● Information provided:
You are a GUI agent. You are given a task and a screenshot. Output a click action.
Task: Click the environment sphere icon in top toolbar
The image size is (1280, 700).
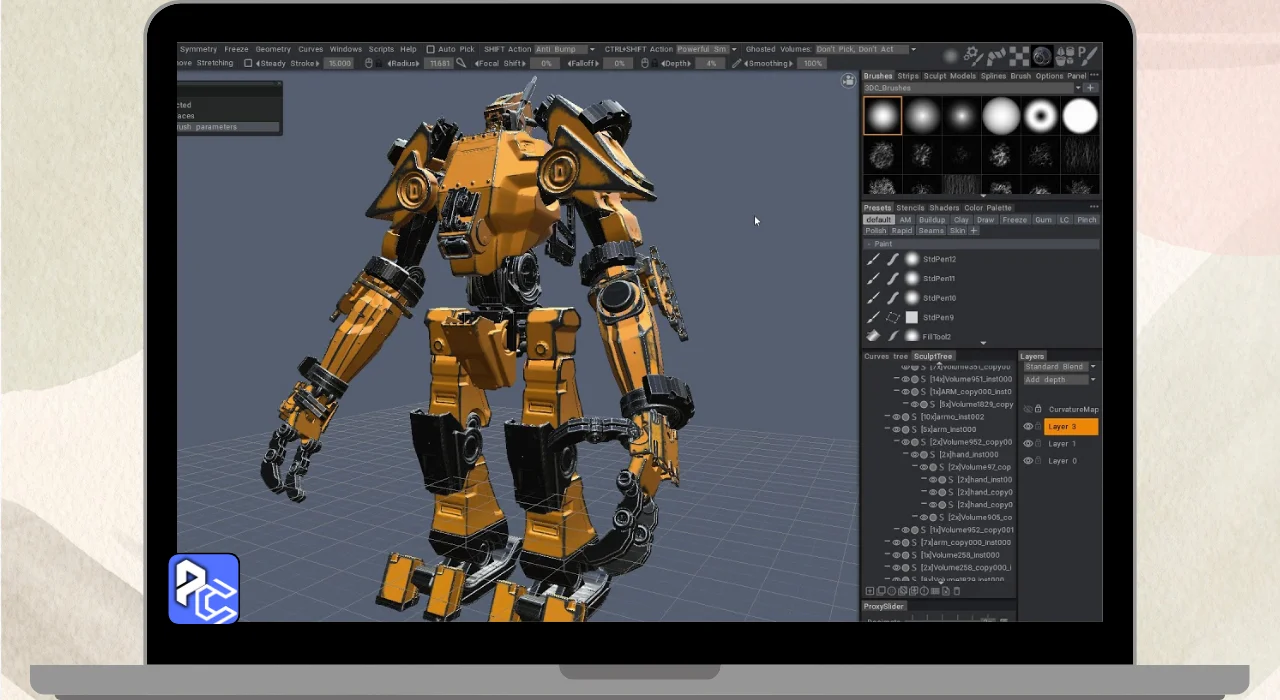point(1043,56)
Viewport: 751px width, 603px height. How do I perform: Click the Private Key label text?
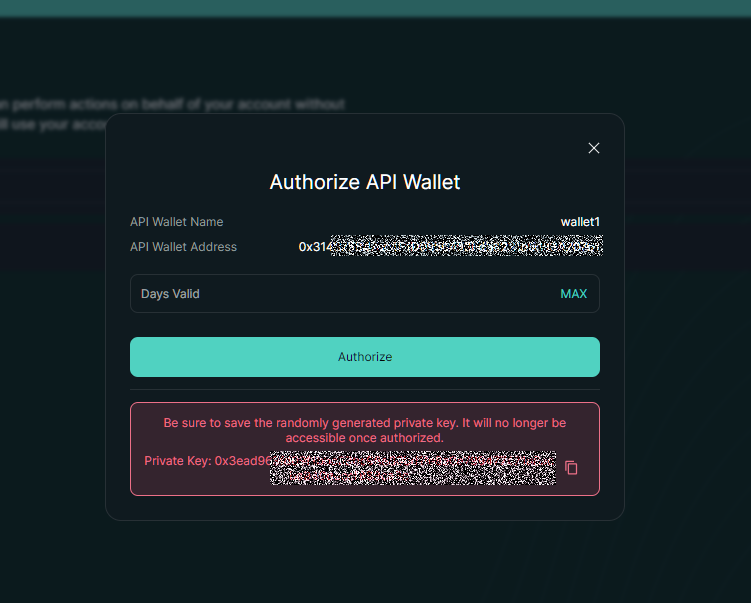click(177, 460)
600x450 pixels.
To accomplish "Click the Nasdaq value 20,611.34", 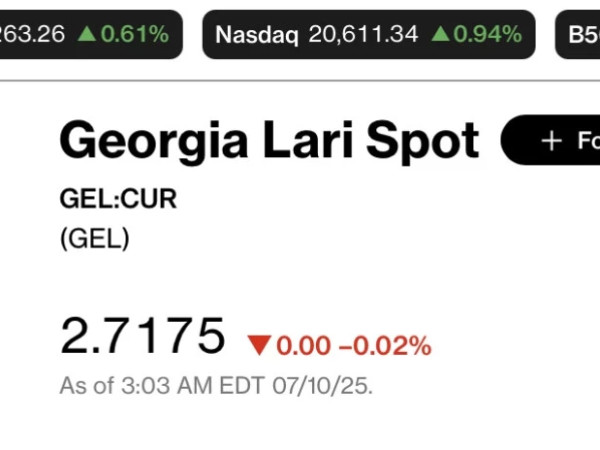I will tap(363, 34).
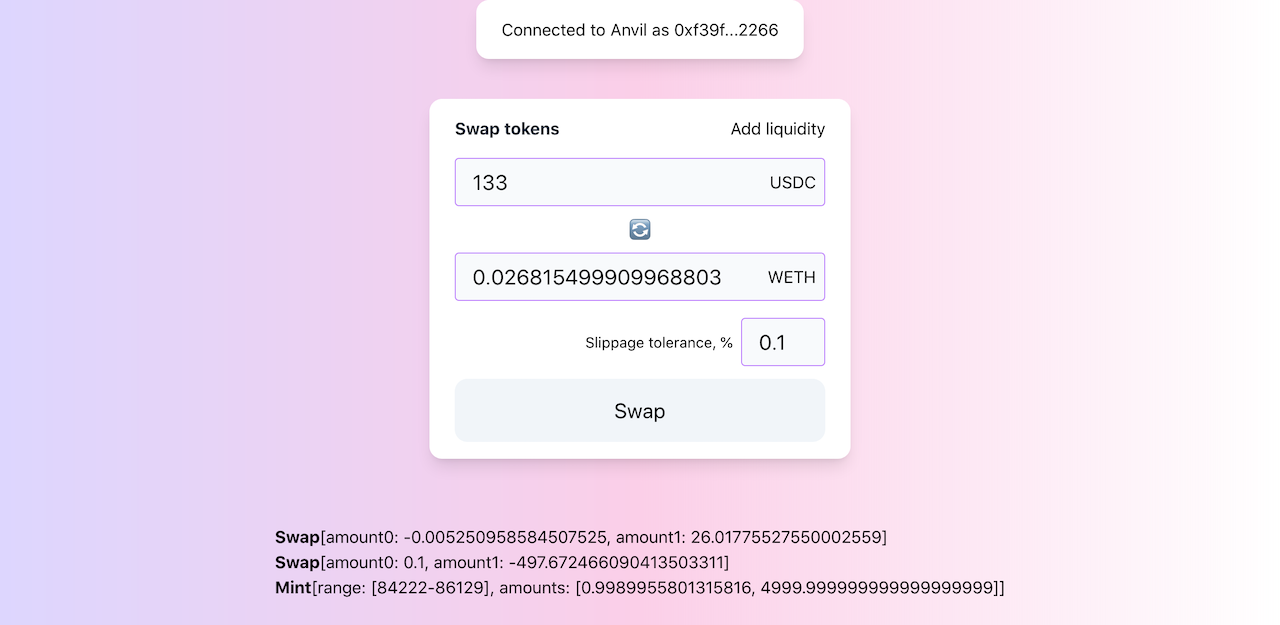Click the USDC token label

[x=792, y=183]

● Aim of the task: Repeat the listing above exactly from its first line to the line containing "600x450 pixels.", both included, and omit the pictures.

● Response:
You are a GUI agent. You are given a task and a screenshot. Output a click action.
Task: Click the environment sphere icon in top toolbar
The image size is (1280, 700).
point(1043,56)
Viewport: 751px width, 603px height. How do I perform: Click the Private Key label text?
click(177, 460)
600x450 pixels.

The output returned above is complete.